Copy the page URI to the clipboard
Naylor, J. G.
(1982).
DOI: https://doi.org/10.21954/ou.ro.0000de1b
Abstract
The aims of the study were (a) to investigate the use of the Illinois Test of Psycholinguistic Abilities in the diagnosis of psycholinguistic deficit in first year junior schoolchildren having reading difficulties, and (b) to examine the effects of three educational programmes on the modification of the children's psycholinguistic abilities and reading attainments. From a population of over 1,000 children considered to be at educational risk because of poor reading attainment, a sample of 60 children was identified from four junior schools (i. e. 15 children in each school), selected at random from those schools having a high incidence of poor readers. The 60 children were tested on the ITPA, after which their scores were subjected to a profile analysis. This revealed marked deficits in the areas of Auditory Closure and Visual Sequential Memory.
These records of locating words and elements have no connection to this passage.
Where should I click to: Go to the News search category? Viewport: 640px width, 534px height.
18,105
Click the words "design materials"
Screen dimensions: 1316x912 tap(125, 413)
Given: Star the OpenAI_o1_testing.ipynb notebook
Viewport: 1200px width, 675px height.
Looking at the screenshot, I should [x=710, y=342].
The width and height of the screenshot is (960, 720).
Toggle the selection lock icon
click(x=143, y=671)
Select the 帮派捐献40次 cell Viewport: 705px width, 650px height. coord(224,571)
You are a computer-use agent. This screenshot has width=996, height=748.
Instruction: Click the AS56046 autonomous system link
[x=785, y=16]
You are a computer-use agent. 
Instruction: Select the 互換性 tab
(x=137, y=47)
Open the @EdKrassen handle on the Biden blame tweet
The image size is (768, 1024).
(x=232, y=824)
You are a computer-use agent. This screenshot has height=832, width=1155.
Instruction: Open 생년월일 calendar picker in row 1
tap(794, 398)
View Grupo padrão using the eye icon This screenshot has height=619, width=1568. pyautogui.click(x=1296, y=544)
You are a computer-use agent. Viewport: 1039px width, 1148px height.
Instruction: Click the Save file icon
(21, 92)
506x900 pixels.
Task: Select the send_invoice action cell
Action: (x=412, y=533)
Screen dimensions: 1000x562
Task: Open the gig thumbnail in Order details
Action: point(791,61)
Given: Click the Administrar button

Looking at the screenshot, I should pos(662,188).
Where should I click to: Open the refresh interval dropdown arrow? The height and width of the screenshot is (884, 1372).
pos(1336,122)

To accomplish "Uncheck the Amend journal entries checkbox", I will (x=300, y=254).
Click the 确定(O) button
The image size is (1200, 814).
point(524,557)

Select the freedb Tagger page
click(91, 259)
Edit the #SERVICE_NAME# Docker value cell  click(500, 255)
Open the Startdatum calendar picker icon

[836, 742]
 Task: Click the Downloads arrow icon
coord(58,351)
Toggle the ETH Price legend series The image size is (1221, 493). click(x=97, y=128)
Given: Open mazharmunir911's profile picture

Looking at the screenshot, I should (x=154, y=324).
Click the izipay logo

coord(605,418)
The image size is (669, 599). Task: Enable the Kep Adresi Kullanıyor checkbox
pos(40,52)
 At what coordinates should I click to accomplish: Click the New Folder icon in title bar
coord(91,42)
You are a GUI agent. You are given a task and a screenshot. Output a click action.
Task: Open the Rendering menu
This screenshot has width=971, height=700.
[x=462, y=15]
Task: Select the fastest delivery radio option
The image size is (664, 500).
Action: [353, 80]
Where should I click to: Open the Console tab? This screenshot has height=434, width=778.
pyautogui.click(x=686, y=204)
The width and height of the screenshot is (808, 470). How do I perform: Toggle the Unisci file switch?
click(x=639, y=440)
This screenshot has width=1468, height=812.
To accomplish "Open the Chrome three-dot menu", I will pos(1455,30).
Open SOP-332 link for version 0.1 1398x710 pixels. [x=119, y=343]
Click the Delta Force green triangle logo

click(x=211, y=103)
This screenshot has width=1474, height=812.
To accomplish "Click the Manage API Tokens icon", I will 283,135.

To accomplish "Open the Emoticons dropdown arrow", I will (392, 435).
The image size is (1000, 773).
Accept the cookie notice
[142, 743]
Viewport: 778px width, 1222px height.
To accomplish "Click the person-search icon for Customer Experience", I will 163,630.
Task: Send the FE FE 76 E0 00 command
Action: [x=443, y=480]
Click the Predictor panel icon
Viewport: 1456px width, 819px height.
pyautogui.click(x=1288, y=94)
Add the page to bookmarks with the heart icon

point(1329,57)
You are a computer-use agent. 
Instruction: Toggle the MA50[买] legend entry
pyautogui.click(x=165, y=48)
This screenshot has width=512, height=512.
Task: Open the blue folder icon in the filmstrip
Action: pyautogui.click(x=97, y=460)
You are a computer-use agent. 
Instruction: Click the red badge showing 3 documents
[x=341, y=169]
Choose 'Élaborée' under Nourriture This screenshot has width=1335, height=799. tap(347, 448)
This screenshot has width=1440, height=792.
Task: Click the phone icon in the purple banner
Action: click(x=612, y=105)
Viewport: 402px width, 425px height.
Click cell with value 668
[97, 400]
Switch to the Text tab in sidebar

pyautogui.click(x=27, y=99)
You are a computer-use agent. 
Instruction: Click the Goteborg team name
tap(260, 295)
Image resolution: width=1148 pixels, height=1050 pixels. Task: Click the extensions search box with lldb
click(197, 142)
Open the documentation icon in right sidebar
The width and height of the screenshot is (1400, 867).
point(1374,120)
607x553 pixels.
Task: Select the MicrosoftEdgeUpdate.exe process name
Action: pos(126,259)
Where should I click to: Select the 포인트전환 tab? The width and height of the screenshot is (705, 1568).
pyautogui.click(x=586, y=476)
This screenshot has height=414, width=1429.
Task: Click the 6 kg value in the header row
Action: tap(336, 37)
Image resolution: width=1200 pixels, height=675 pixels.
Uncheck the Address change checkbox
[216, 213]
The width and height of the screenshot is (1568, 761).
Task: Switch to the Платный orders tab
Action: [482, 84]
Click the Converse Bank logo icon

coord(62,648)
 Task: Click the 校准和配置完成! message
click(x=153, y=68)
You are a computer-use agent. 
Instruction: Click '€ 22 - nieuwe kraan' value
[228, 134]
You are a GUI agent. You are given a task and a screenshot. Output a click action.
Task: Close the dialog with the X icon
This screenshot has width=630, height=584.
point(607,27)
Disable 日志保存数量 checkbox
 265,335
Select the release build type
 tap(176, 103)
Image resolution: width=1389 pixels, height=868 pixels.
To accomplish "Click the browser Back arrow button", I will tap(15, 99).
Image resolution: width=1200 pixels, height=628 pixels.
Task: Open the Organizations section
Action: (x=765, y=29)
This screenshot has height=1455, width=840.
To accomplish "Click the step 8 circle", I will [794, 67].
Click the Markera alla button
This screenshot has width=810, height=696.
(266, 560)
Three intervention programmes were constructed. The first was designed to ameliorate the specific disabilities in the two areas specified above. The second was a diffuse approach to language development which stressed the general training of oral language and verbal intelligence rather than specific training in psycholinguistic processes. A third group of children acting as a control group received a number programme. The children were retested on the ITPA and on various measures of reading attainment at the end of a twelve week treatment period and again ten months later. At the end of the experiment both groups receiving language training obtained higher composite psycholinguistic ages on the ITPA than the control group, but the pattern of psycholinguistic deficits was modified only in the group receiving specific training. Both language groups scored significantly higher than the control group on the tests of reading attainment. The results are interpreted as giving qualified support for the use of the ITPA as a test of differential diagnosis and in providing suggestions for remedial programmes.